Pearls Before Swine - One Nation Underground

by Ljubinko Zivkovic Rating:10 Release Date:2017-10-20
Pearls Before Swine - One Nation Underground
Pearls Before Swine - One Nation Underground

Right off, Pearls Before Swine's debut album One Nation Underground absolutely deserves to be in the classic albums of all time, no ifs or buts. I don't even know where to start. Tom Rapp, the guy behind it all, the band and album name, the album cover being Hieronymus Bosch’s “Garden of Earthly Delights”, and no band photo in sight, the ESP label it came out on, the music, lyrics and the album’s significance in the general scheme of things, and what went on after it too? 

Rapp turned out to be one of more enigmatic and at the same time, archetypical characters of the second part of the Sixties anti-war and hippie movements, and the music it brought along. It was all evident on One Nation Underground, the title reflecting the music within, the ideas Rapp presented, the underground label that released it, and the manner in which it was recorded. ESP, run by hippie masters The Fugs, was possibly the first label of the time that could be compared to what is today known as "independent."  The label fit all the principles Rapp stood for, including a miserly recording budget, and in the truly underground sound that came out of speakers.

The choice of a cover was a shock in itself at the time, but in many ways represented the music and lyrics contained inside. It introduced younger generations to both Bosch and classical painters in general, and Rapp continued the trend on the second album Balaklava, which contained an even gorier painting - Peter Breughel's The Elder - to fit the theme of that album. The band was nowhere to be seen. After all, it was one nation underground…

The opener, “Another Time,” turns out to be the first song Rapp wrote after he suffered a serious traffic accident, unscathed, and has a predictable theme of the universe’s indifference. It also turns out to be one of the songs PBS are best known for, turning up on almost any and all ‘acid folk’ compilations. And yes, you can put a lot of credit for the invention of the genre on Rapp (basically, put the rap on Rapp). It also introduces the essence of Rapp’s musical concept - the assimilation of all the folk, country, pop, classics with the introduction of instrumentation (cellos, sarangi, wind chimes, etc.) that can only be compared to Incredible String Band on the other side of the pond.

“Playmate” sounds like a Bob Dylan spoof, with its Blonde On Blonde style vocals and garage-style (with a banjo to boot). Dylan followed Rapp throughout his career, from the beginning of his musical steps to being an inspiration with “Blowing In The Wind.” In essence, Rapp was accepting Dylan in his electric form. After all, he and a certain Robert Zimmerman more or less started out at the same time at a local talent show competition in Minnesota. Rapp came in second, Mr. Zimmerman came in fifth.

“Ballad To An Amber Lady” conforms Rapp’s perfect touch with folk, while “(Oh Dear) Miss Morse” confirms Rapp’s encyclopedic knowledge of everything, including poets, classical and modern, with lyrics like: “This may strike you odd-ily/But I want you, bodily./Don't blame me, dear,/Blame McLuhan,/His media were your ruin”, set to a musical theme fit for a children’s playground.

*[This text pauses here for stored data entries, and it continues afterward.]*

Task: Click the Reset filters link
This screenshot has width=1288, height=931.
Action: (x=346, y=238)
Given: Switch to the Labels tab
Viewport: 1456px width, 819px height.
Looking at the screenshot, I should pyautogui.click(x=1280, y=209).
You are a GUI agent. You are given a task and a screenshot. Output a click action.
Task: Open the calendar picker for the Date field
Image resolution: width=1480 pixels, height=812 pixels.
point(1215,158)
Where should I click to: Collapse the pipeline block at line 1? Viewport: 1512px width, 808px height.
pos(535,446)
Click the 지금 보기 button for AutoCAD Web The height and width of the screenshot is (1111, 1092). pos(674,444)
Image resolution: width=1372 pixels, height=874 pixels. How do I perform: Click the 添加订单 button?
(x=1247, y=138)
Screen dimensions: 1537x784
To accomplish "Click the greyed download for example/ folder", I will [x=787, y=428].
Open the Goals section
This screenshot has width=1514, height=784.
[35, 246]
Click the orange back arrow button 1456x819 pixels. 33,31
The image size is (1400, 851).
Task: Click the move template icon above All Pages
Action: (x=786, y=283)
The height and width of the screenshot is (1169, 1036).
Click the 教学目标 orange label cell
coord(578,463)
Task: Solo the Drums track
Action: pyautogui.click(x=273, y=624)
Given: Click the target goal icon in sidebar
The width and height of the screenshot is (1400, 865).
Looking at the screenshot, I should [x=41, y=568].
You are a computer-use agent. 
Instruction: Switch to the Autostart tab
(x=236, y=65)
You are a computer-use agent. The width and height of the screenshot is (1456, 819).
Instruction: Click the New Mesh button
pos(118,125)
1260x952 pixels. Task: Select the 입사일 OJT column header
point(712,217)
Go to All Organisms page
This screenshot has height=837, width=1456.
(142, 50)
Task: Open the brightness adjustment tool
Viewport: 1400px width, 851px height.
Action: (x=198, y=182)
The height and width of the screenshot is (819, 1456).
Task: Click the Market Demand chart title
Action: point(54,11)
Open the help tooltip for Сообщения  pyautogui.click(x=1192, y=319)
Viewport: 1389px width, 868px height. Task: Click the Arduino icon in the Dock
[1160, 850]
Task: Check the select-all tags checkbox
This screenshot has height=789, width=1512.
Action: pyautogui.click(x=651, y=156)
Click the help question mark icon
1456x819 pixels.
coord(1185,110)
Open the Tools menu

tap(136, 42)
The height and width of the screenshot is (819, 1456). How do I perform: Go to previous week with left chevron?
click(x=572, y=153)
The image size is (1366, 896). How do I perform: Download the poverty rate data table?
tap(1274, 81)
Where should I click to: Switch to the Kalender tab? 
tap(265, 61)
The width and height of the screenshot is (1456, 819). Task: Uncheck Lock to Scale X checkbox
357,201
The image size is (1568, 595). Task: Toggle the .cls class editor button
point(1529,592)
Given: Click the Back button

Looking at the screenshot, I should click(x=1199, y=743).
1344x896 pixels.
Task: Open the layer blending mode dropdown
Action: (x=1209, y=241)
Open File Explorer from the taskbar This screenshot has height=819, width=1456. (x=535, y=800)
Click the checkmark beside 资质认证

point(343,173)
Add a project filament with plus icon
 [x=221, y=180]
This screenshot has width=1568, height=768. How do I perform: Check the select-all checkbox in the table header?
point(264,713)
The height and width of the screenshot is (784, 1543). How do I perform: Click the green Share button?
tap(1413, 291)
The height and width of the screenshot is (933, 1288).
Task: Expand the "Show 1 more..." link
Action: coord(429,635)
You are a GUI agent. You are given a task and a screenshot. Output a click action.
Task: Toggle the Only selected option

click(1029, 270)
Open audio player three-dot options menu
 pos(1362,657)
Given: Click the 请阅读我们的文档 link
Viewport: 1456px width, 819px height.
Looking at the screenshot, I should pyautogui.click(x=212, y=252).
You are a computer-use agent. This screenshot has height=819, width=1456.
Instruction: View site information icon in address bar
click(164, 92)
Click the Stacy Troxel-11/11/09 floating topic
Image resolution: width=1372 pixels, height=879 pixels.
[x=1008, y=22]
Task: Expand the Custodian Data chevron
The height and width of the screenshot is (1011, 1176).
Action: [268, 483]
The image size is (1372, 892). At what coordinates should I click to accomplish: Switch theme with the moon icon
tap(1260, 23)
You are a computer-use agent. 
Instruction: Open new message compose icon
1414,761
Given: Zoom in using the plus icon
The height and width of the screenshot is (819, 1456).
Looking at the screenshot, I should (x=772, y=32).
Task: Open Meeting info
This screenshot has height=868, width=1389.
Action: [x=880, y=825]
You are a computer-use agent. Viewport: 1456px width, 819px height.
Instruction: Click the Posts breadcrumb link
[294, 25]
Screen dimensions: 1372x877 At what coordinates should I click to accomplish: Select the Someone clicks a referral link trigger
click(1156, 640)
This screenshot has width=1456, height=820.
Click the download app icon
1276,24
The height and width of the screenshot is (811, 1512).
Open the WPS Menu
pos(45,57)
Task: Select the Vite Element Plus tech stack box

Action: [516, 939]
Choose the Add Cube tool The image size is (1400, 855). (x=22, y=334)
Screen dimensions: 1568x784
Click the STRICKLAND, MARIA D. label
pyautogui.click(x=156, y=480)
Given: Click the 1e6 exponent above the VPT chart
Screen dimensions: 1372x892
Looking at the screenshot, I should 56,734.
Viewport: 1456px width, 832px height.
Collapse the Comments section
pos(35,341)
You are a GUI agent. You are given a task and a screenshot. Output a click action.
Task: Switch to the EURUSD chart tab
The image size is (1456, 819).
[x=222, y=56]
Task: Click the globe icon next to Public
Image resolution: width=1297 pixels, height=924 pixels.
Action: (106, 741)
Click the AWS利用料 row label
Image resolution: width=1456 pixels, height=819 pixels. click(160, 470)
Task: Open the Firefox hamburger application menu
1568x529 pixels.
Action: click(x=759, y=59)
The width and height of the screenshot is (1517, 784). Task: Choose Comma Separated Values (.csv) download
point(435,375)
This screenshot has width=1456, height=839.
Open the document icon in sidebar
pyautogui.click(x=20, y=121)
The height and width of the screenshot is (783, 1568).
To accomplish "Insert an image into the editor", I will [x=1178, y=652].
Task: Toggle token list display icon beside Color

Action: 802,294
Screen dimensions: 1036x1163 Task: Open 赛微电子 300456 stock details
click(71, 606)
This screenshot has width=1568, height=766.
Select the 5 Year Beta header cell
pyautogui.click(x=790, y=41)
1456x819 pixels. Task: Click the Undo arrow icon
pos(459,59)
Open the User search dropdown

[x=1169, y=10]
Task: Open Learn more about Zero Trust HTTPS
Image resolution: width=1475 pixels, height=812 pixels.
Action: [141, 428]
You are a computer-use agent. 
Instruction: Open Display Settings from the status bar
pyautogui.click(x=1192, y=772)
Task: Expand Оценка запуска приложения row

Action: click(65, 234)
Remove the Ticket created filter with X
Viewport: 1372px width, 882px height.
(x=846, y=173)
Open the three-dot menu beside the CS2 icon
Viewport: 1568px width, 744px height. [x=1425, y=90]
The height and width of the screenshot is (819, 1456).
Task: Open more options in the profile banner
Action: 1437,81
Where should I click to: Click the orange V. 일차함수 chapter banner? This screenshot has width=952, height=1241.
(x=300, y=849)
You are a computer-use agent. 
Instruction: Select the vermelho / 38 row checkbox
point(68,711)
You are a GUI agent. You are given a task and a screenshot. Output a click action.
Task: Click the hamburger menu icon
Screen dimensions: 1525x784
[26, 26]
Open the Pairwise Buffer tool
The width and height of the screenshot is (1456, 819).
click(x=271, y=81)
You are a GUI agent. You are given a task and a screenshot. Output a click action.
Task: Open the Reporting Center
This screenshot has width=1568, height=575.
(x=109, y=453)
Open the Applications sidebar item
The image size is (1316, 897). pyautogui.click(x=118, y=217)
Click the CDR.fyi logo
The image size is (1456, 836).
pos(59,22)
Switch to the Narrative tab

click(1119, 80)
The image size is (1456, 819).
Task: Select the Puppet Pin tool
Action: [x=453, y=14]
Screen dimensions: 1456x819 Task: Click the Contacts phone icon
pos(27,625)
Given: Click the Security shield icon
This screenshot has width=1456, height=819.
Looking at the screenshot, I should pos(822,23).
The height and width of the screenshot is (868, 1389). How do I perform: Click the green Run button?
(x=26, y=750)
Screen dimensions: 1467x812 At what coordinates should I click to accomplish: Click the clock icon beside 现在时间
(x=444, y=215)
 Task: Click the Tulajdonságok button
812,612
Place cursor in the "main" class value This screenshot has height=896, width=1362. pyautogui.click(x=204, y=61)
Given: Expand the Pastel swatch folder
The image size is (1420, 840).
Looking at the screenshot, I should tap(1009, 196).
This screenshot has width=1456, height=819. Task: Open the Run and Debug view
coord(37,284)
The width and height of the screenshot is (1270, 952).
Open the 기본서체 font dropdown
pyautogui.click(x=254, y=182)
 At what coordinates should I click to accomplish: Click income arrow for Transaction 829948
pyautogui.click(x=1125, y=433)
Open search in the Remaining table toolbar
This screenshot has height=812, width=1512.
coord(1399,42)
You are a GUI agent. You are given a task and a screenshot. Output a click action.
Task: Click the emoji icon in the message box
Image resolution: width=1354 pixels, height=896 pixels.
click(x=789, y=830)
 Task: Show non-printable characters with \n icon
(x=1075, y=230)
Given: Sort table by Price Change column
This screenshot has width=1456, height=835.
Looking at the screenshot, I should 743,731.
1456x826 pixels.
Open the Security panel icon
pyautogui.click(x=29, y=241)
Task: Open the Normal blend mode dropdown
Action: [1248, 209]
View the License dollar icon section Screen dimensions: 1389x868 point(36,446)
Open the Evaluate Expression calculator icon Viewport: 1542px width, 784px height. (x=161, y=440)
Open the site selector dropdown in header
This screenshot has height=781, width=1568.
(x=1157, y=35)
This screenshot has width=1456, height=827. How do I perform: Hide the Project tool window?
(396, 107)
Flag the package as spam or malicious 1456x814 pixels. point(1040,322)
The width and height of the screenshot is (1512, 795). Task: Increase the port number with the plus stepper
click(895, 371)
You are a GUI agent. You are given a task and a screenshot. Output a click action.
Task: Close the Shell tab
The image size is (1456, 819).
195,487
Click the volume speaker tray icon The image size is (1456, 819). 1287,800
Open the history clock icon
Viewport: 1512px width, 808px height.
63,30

“Drop Out!” is self-explanatory, and certainly thematic for 1967 when the album was out, and “Morning Song” could be pointed out as one of the themes drones developed in modern rock. It goes on, with both musical and lyrical variation as on “Regions of May” and “Uncle John,” and finishes even stronger with “I Shall Not Care” being a triptych of themes and “The Surrealist Waltz” setting itself as a fitting conclusion.

In a simple overview, One Nation Underground was not only a political, social and musical statement of the times, but also an album that brought standard folk music into modern times. It actually is one of the key acid folk albums of all times.

All odds where that the album would sink into total oblivion. It sold anywhere between 100,000 and 250,00, actually making ESP live on for a few years. But then, no matter what came after for Pearls Before Swine and Tom Rapp as a solo artist, it basically all went downwards. Nothing to do with either music or Rapp’s lyrics. ’Too much thinking,’ both musically and lyrically simply fell out of grace, and Rapp went broke. No new music was heard from him after 1973. Last he was heard of was before the turn of the century, working as an anti-corporate lawyer in Philadelphia. At least he stayed true to his personal principles.

So can this reissue, with its beautifully restored sound, turn back the clock? Probably not, but it deserves more than just a cursory historical listen; it is absolutely essential to any collection.